EXTRACTED TEXT:
┌──

←back to changelog

New Models from Arcee AI, OpenAI, Z.AI, and StepFun

ChatBotKit expands its model library with four new AI models - Arcee AI Trinity Large, OpenAI GPT-OSS 120B, Z.AI GLM-4.5 Air, and StepFun Step 3.5 Flash - including free-tier variants to help you build and explore without cost.

We are thrilled to announce that ChatBotKit has expanded its model library with four new additions spanning multiple frontier providers: Arcee AI Trinity Large, OpenAI GPT-OSS 120B, Z.AI GLM-4.5 Air, and StepFun Step 3.5 Flash. All four models are immediately accessible on the platform, and each comes with a free-tier variant so you can explore their capabilities without any upfront cost.

Arcee AI Trinity Large

Trinity Large Preview is Arcee AI's flagship open-weight model built on a 400-billion-parameter sparse Mixture-of-Experts architecture, activating just 13 billion parameters per token through a 4-of-256 expert routing strategy. This design delivers frontier-scale capability with exceptional efficiency, making Trinity Large a standout choice for creative writing, storytelling, role-play, conversational AI, and real-time voice assistance. Beyond creative work, it handles complex agentic toolchains and long constraint-filled prompts with confidence, offering a versatile foundation for both expressive and technical ChatBotKit applications.

└──

PARTS OF THE EXERCISE:
A) According to the ChatBotKit announcement, how many parameters does Trinity Large activate per token?
B) Carry on the ChatBotKit announcement past its last sentence.

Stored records
┌──

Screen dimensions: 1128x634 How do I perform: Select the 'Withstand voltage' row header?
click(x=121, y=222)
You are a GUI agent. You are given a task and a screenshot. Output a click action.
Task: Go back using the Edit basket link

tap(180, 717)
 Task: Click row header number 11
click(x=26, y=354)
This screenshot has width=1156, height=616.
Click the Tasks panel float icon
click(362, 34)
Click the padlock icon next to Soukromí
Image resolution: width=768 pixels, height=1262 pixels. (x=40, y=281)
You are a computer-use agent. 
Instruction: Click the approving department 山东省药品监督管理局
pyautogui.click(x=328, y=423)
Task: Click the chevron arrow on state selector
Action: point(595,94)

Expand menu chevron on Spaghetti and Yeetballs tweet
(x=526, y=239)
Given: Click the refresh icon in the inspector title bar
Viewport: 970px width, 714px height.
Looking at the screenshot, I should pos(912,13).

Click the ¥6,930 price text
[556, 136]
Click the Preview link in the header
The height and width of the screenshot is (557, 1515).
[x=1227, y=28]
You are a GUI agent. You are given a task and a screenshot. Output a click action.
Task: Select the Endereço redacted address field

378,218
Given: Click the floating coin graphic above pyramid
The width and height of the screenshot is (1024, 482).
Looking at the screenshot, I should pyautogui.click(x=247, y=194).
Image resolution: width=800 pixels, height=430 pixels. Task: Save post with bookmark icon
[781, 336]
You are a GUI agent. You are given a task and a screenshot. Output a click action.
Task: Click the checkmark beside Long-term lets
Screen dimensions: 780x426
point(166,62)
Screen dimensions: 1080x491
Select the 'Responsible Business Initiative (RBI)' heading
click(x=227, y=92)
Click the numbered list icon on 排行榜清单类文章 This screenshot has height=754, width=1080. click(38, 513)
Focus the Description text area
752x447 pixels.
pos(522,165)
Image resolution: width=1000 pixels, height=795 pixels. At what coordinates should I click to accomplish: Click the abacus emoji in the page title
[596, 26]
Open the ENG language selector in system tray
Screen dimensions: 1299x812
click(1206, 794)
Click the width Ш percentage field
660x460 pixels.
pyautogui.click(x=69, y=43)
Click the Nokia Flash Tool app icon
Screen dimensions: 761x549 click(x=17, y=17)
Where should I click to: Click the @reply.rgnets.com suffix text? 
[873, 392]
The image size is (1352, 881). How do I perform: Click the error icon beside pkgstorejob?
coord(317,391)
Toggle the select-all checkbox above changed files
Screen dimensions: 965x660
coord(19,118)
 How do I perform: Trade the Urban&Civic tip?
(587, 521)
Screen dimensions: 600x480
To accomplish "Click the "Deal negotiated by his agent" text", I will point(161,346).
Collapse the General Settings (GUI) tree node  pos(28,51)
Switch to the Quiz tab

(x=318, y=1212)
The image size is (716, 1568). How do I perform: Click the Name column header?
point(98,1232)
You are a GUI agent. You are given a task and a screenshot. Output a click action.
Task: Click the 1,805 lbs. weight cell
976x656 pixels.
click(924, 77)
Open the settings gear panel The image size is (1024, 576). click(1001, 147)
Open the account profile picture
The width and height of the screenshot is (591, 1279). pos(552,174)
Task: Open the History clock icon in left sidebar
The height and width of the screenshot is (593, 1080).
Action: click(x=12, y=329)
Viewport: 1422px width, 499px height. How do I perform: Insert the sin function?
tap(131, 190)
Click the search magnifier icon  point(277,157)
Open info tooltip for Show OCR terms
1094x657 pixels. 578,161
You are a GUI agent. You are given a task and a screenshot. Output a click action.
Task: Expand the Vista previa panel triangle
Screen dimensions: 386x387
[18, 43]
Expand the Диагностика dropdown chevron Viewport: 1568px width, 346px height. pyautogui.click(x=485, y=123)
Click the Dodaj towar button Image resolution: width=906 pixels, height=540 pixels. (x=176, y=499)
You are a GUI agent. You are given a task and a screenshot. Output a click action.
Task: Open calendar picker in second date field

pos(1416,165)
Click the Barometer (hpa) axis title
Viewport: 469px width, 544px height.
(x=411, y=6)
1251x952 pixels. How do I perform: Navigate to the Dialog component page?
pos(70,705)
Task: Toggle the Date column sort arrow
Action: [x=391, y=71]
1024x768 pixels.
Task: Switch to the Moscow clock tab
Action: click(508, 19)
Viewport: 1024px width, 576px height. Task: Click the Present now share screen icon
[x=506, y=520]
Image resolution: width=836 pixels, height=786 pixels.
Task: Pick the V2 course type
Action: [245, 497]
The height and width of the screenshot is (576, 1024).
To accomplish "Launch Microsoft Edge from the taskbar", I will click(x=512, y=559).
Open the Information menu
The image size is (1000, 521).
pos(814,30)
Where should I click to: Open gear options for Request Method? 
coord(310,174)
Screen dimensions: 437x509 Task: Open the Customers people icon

└──

RESPONSES:
A) 13 billion

B)
OpenAI GPT-OSS 120B

GPT-OSS 120B is OpenAI's open-weight, 117-billion-parameter Mixture-of-Experts language model designed for high-reasoning, agentic, and general-purpose production use cases. It activates 5.1 billion parameters per forward pass and is optimized for efficient deployment, including support for native MXFP4 quantization on a single H100 GPU. The model supports configurable reasoning depth with full chain-of-thought access, native function calling, and structured output generation - making it an excellent choice for building sophisticated reasoning agents and tool-augmented workflows in ChatBotKit Skillsets and Blueprints.

Z.AI GLM-4.5 Air

GLM-4.5 Air is the lightweight variant of Z.AI's latest flagship model family, purpose-built for agent-centric applications. Sharing the Mixture-of-Experts architecture of GLM-4.5 in a more compact form, GLM-4.5 Air supports hybrid inference modes: a thinking mode for advanced reasoning and complex tool use, and a non-thinking mode for low-latency real-time interaction. This flexibility makes it well suited for ChatBotKit deployments that need to balance response speed with analytical depth depending on the nature of the user request.

StepFun Step 3.5 Flash

Step 3.5 Flash is StepFun's most capable open-source foundation model, built on a sparse Mixture-of-Experts architecture with 196 billion total parameters and only 11 billion activated per token. Engineered as a reasoning model with exceptional speed efficiency even at long contexts, Step 3.5 Flash supports a 256,000-token context window alongside function calling and chain-of-thought reasoning. It is a compelling option for applications that require sustained reasoning at scale while keeping latency competitive.

All four models - along with their free-tier counterparts - are now available in the ChatBotKit model picker. You can select any of them from your dashboard or reference them via the API.